Why can’t we go back to basics?

1. Threat identification
2. Threat analysis (and classification)
3. Threat mitigation
4. Threat remediation

Simple, effective and a LOT easier to use and communicate AND a lot simpler to actually articulate AND follows the military version a lot closer and with less mess. (Hack back however pleasurable is sometimes frowned upon, so the “blow it up” has to be modified to remediation, however I didn’t say HOW you get to remediate, but for legal reasons…)

The problem with the current version of 7 levels is that it’s missing multiple facets of attack vectors, it’s not allowing for growth or tactical changes that we should expect to be made over the coming years. This again is where the military version has us beaten… it’s able to adapt, it’s able to move into the new tactical era and it’s simple enough that it will fit inside the heads of the leaders just as readily as those who’s job it is to execute upon it.

The idea that we still want to focus on the technology stack solely is also outmoded, we talk more and more of the path of least resistance that the attackers take…and more often than not that path is human initiated, and not always in a manner that is readily detected by endpoint protection or customized detection models, once again OSINT comes into play, especially when paired up with deep, dark and other resources where intelligence can be gathered and analyzed, patterns understood, and human mitigation actually be accomplished.

Breaking the basics down: (and focusing for this moment on No1. Identification)

1. Identification, this can take place in MULTIPLE places and be correlated across internal, external AND other stores of intelligence. Taking endpoints, perimeter and external reference systems as a core analysis of identifying threats and then applying OSINT gathered from open, dark, deep and other sources and then cross referencing that with beacons elsewhere in the same vertical markets will give a much deeper and broader set of key identifiers to allow accurate identification of threats.

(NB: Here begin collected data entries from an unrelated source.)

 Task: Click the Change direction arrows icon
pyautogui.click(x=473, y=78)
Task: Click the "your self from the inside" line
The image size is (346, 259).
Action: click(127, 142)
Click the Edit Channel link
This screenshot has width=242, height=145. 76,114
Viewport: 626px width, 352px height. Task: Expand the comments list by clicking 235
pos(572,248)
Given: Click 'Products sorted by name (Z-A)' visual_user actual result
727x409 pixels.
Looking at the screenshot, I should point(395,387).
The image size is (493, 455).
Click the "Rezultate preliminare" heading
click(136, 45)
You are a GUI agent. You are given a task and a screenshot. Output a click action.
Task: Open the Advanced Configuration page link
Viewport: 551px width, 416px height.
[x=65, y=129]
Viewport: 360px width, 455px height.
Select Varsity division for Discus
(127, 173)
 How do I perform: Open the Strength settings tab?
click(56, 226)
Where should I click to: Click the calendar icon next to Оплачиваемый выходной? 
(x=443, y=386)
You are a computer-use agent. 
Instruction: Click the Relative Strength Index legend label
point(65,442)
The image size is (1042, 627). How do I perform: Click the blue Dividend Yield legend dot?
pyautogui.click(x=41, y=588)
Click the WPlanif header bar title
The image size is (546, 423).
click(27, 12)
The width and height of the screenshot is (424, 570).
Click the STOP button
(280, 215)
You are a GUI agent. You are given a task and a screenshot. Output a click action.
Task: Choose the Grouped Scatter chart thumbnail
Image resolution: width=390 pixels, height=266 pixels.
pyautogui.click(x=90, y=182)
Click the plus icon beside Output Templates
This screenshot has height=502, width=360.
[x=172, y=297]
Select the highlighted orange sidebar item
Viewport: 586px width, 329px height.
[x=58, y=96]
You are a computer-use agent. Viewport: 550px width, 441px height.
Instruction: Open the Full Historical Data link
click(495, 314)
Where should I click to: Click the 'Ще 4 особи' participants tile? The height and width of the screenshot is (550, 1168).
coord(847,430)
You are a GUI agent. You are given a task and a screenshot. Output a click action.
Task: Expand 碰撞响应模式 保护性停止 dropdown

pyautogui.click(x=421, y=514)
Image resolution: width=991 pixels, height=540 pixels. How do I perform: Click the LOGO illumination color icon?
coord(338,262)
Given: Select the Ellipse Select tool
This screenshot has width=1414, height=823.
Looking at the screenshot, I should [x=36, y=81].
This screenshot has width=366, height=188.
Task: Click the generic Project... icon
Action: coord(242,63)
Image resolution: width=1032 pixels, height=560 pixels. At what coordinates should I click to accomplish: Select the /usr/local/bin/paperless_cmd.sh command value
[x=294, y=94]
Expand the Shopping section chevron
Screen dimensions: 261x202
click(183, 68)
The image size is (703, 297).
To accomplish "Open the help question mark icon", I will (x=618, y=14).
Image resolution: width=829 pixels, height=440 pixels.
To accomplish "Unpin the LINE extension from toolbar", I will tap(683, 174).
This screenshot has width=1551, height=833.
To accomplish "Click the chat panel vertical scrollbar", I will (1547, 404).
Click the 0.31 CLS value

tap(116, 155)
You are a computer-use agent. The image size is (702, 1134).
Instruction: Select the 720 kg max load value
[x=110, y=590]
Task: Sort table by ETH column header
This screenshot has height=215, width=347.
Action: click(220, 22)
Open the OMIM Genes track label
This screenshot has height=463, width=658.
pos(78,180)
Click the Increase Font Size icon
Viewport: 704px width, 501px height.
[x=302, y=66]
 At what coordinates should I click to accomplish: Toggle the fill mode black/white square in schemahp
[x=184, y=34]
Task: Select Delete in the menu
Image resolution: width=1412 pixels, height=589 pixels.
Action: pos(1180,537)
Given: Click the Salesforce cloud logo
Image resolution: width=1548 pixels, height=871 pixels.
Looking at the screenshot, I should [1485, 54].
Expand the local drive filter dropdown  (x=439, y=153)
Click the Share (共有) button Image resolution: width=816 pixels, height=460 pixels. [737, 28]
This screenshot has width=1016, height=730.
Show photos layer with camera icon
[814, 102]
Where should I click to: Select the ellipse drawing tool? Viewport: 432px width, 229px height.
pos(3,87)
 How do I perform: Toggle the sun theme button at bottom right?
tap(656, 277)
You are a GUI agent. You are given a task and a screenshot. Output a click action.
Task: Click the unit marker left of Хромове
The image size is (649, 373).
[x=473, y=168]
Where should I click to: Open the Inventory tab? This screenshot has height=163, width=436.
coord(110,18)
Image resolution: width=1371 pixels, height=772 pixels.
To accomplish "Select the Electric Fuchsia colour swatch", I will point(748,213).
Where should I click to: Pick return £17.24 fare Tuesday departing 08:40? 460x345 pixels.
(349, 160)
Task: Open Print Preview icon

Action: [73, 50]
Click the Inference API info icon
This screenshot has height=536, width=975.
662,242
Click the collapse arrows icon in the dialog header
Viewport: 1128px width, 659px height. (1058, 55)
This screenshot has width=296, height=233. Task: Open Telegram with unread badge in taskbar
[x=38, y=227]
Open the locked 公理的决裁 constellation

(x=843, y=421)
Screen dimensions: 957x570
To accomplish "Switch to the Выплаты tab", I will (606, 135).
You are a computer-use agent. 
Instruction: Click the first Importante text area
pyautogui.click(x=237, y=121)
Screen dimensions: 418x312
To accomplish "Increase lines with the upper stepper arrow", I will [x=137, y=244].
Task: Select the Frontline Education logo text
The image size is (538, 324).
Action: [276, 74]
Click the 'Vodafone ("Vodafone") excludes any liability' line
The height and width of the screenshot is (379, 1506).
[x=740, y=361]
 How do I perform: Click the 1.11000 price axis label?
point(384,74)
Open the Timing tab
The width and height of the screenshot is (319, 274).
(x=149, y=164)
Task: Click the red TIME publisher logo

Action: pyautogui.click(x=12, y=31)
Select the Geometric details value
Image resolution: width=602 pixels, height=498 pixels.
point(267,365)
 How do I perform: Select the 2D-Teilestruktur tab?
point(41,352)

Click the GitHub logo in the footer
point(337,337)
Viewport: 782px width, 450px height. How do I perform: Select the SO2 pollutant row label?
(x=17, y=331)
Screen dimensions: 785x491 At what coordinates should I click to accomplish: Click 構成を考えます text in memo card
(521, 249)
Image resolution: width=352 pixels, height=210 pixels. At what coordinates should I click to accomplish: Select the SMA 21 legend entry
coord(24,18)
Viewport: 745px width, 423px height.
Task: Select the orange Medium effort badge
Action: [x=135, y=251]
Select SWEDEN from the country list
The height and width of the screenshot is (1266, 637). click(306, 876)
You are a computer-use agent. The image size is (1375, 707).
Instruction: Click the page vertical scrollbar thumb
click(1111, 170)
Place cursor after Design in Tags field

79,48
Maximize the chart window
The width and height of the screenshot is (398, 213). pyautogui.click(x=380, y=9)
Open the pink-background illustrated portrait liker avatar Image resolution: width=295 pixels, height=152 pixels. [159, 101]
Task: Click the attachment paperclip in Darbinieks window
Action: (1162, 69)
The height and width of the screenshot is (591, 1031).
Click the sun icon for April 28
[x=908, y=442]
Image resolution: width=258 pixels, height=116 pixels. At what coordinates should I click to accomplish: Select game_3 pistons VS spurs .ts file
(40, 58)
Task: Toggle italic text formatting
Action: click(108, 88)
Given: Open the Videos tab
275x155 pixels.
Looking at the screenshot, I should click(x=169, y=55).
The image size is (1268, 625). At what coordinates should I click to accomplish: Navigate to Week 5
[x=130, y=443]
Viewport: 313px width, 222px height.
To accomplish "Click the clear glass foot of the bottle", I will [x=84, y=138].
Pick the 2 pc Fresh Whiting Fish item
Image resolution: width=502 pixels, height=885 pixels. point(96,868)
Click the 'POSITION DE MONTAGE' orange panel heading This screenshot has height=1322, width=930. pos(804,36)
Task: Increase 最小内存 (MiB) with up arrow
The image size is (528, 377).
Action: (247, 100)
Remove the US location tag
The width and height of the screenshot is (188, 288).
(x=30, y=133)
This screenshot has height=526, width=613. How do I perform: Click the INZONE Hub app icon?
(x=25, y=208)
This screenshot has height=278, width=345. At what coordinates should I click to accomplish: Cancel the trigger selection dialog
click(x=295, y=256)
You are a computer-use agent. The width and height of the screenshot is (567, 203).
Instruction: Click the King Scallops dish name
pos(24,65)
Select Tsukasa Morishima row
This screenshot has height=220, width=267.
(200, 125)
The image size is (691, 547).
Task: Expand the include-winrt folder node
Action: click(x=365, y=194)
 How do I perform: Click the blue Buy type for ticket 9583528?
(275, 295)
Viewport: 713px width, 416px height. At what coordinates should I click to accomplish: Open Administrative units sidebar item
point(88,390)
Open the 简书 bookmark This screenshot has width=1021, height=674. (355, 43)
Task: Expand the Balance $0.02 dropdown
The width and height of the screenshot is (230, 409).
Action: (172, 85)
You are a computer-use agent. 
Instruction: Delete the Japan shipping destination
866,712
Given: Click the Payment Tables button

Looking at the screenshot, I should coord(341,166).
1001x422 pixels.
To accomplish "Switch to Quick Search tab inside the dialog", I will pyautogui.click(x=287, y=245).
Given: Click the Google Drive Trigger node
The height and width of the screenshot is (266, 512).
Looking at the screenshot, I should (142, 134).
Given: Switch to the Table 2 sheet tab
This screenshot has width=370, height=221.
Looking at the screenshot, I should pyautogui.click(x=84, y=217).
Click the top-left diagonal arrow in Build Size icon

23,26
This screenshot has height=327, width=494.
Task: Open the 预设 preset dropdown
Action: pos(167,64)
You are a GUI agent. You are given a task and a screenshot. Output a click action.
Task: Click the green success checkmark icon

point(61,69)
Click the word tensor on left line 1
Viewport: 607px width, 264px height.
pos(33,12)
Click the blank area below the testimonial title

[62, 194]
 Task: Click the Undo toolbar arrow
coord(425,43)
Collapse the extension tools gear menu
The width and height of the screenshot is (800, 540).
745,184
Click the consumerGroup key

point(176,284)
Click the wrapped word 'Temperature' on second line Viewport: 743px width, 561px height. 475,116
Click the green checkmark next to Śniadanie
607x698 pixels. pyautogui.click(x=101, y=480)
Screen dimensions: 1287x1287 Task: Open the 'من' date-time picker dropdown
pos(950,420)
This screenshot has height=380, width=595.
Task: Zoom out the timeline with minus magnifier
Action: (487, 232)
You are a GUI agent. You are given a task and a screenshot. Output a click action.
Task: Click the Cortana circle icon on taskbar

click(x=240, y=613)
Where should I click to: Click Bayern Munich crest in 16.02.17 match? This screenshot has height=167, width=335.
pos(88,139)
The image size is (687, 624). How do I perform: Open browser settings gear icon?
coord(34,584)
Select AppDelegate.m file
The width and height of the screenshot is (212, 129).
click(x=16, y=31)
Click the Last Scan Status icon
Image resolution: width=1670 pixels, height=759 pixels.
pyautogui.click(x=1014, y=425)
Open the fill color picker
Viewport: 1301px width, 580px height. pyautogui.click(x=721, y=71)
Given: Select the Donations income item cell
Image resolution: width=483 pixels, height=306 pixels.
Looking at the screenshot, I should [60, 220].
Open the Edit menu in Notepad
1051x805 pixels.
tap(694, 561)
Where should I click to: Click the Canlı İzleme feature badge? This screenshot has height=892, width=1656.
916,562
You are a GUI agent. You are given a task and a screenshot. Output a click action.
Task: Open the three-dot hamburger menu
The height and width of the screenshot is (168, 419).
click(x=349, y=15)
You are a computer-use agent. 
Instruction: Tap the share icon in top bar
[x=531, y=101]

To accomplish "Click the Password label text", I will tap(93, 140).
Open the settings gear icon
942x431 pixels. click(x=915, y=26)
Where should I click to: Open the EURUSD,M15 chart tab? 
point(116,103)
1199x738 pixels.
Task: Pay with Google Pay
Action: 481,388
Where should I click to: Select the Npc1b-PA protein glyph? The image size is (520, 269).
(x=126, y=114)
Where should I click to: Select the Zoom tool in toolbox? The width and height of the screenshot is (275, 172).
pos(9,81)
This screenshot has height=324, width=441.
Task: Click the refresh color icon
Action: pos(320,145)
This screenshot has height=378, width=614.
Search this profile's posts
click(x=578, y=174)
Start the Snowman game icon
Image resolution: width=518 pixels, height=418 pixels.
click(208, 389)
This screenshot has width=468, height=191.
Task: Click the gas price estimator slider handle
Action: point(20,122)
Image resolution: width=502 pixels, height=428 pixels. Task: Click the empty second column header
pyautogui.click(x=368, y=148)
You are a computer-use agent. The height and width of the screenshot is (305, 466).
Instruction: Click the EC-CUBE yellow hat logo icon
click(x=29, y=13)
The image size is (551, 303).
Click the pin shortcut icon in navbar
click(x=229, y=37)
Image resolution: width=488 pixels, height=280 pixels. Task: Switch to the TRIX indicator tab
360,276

1. Identification using trending indicators that are referenced within industry and across OSINT platforms will also provide predictive analytics and behavioral pattern options that can be leverages to provide actionable intelligence in identifying future threat vectors.

1. Identification of groups, individuals, countries and other entities (competitive intelligence attacks) can all be monitored, analyzed and tracked through correlating OSINT gathered on the dark, deep and other electronic sources (SIGINT etc.)

1. Identification of the hosting sites, systems, locations and other jump on/off/in/out points are readily obtained through analyzing the intelligence gathered from endpoints, perimeter systems, TOR and Proxy nodes that are in the collective as well as referencing that against the actionable intelligence gathered from the darker reaches of the Internet.

1. Identifying non-technical attack vectors (humans) and their weaknesses will be possible using a less complex, more OSINT focused set of technologies. Your endpoint solution isn’t going to be able to monitor and manage the data sets beyond the focus perimeter…however the OSINT platform can monitor and report back across all available public platforms. (You can’t monitor her car or her fridge, but I can tell you when her car goes in for service and the technician takes all her data from the Infotainment systems and posts her pictures on YouTube…and I can tell you when the fridge’s software is exploitable which means her internal home network that contains a backup of her work and your IP is vulnerable)

There’s more, but you get the idea, we need to both simplify the solution and be able to take new technologies and implement them into the lifecycle without having to re-write the rules.

I do believe there is a place for a technology kill chain; I do believe it needs to be simplified into something readily actionable that has the chance to grow with our industry. I also believe that we need to find a home for OSINT in all its facets. We HAVE the capability to accurately predict the outcome of actions that we perform inside our organizations, we have the capability to predict the attacks that will be used against us to a high degree of certainty…when will we start to actually USE that technology to our advantage?